Analyzing oil

Analyzing oil

Extra-virgin olive oil still has a long road ahead before it will be truly known and appreciated by everyone that consumes it.

We care a lot about oil and we are doing everything possible to make it known and appreciated.

You have probably heard about the properties of extra-virgin olive oil. Indeed, there are three main parameters on the basis of which a good extra-virgin can be distinguished from a mediocre mix of oils. These parameters are established on the basis of a chemical analysis performed on a sample of oil and are then compared to the conventionally established legal parameters.

ACIDITY: expressed in % of oleic acid.
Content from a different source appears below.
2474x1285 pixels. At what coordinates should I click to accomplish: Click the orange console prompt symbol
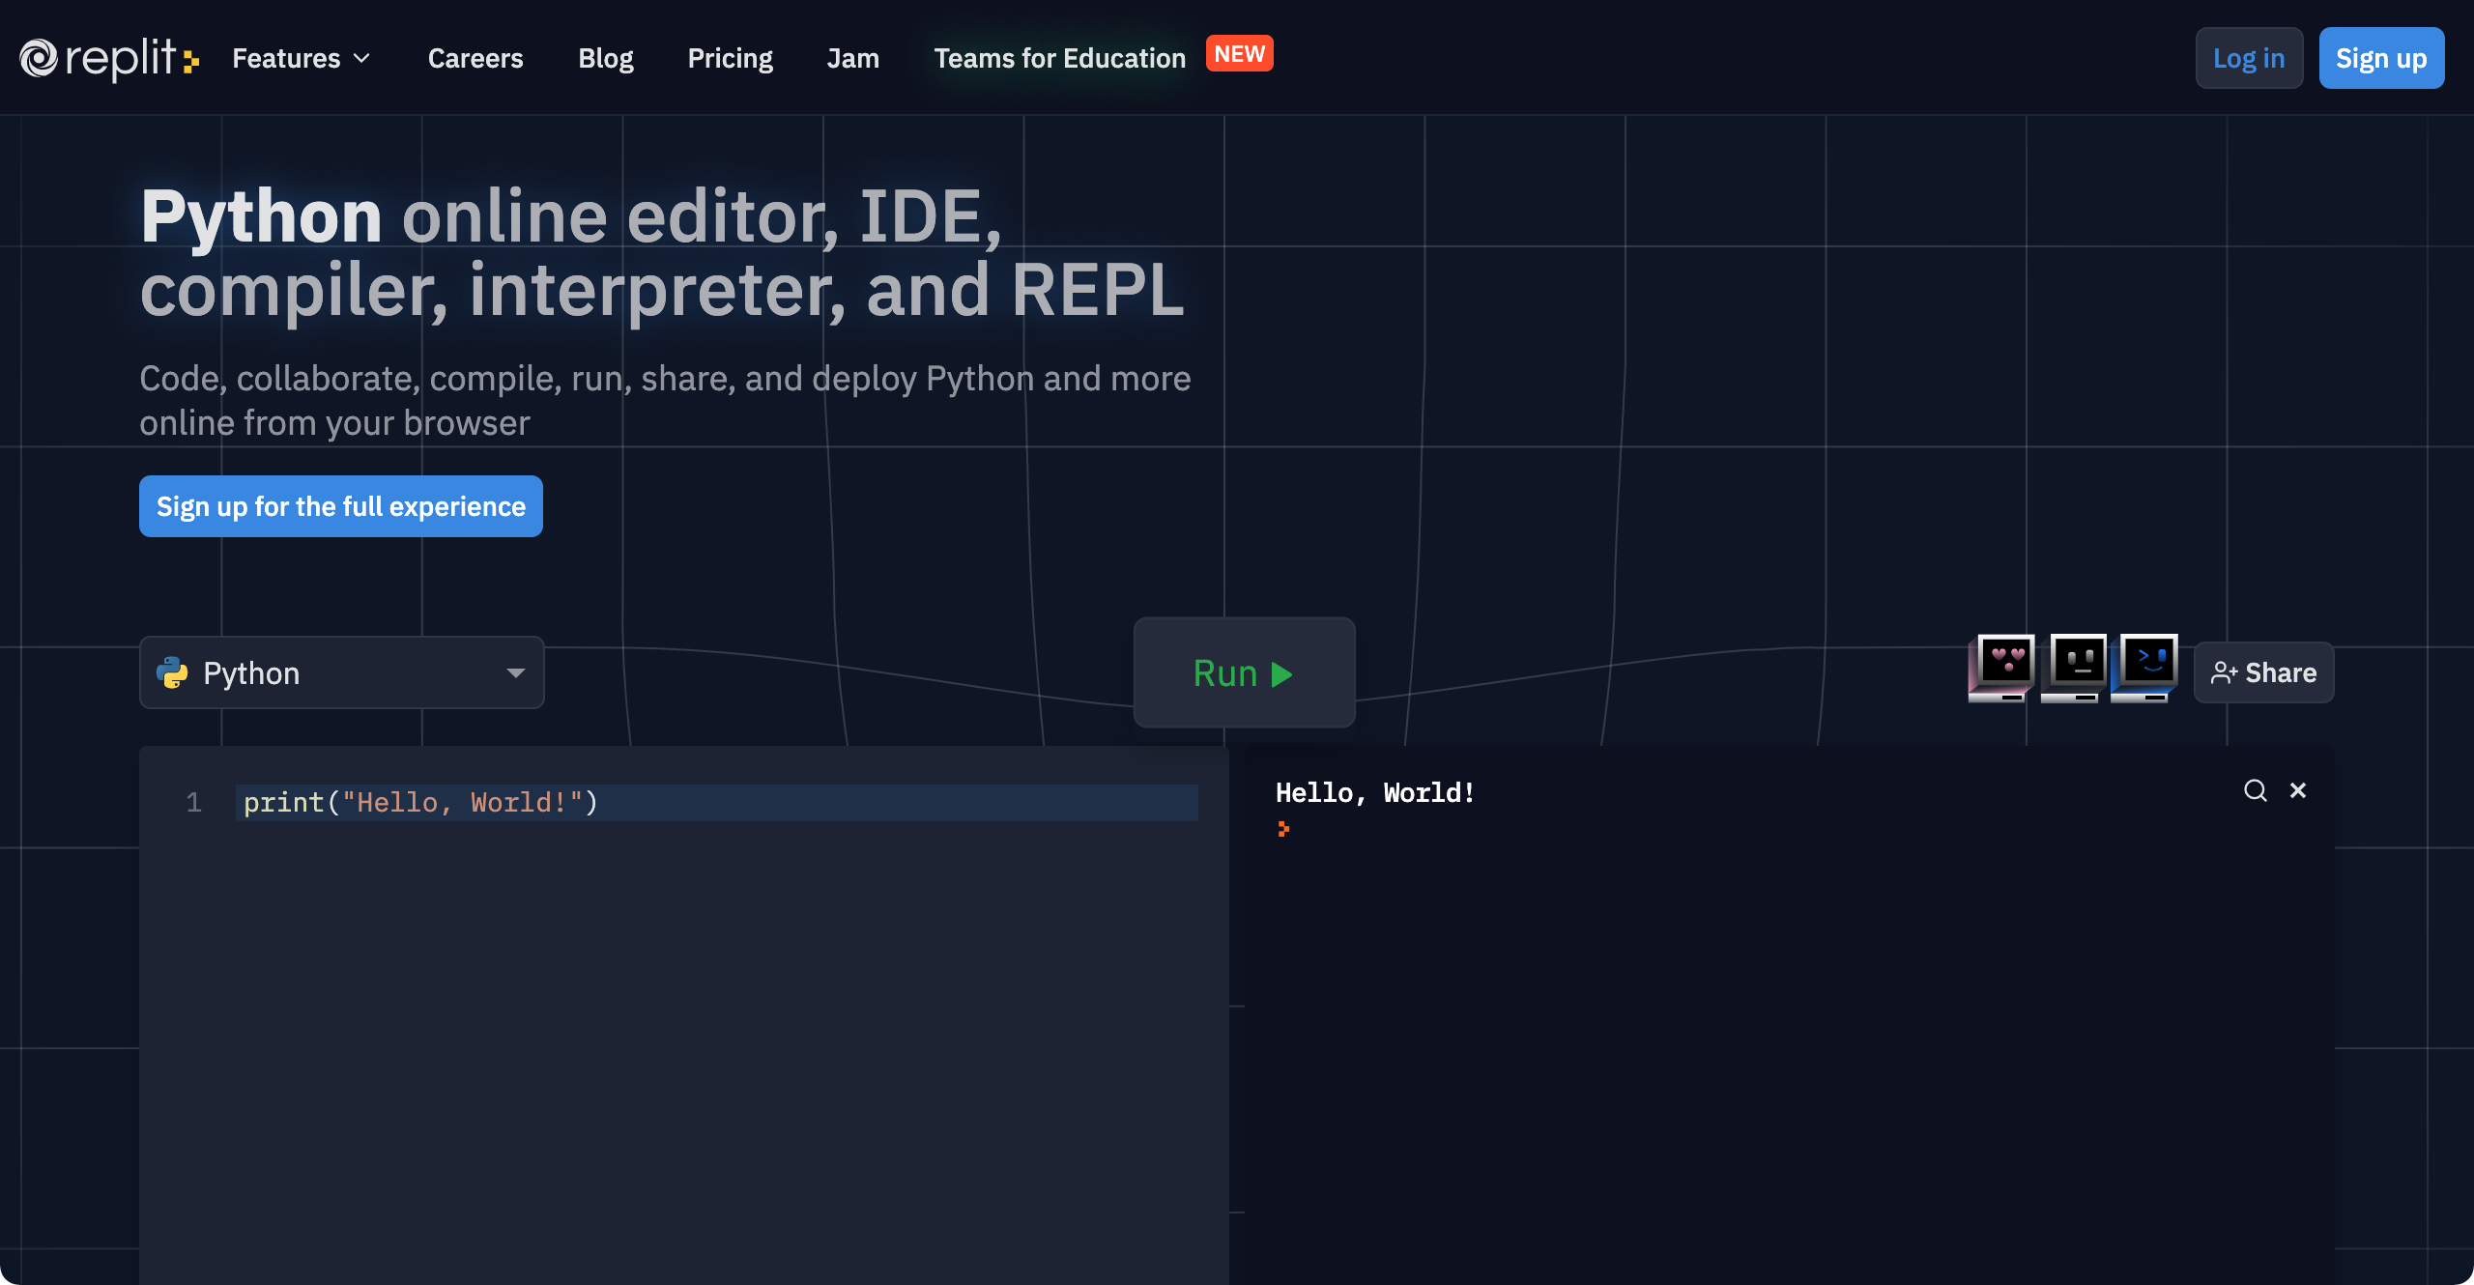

Under law the limit of acidity for extra-virgin olive oil is equal to 0.8%. Acidity develops after the cells of the olive break down. High acidic values indicate that a problem has arisen during the production of the oil (late harvest, prolonged deposit of olives after their harvest, oil presses not adequately cleaned with residues from previous presses and so on).

PEROXIDES: it is a parameter which indicates the degree of primary oxidation of the oil. In other words, it measures the tendency of the o to age and become rancid. It is measured in meq/kg and under law the current maximum value is equal to 20 for extra-virgin olive oil. A good extra-virgin olive oil has a peroxide value of less than 10. Oxidation occurs when the oil comes into contact with oxygen. It is also due to this reason that we have decided to store our oil in stainless steel cisterns with a nitrogen saturation system.

POLYPHENOLS: they are a very important indication of the quality of the oil, both from an organoleptic standpoint, as polyphenols give oil its bitter and spicy characteristics, as well as under a health perspective because polyphenols are anti-oxidants which protect oil and our own organism from oxidation. They are the famous natural anti-oxidants you have probably already heard of.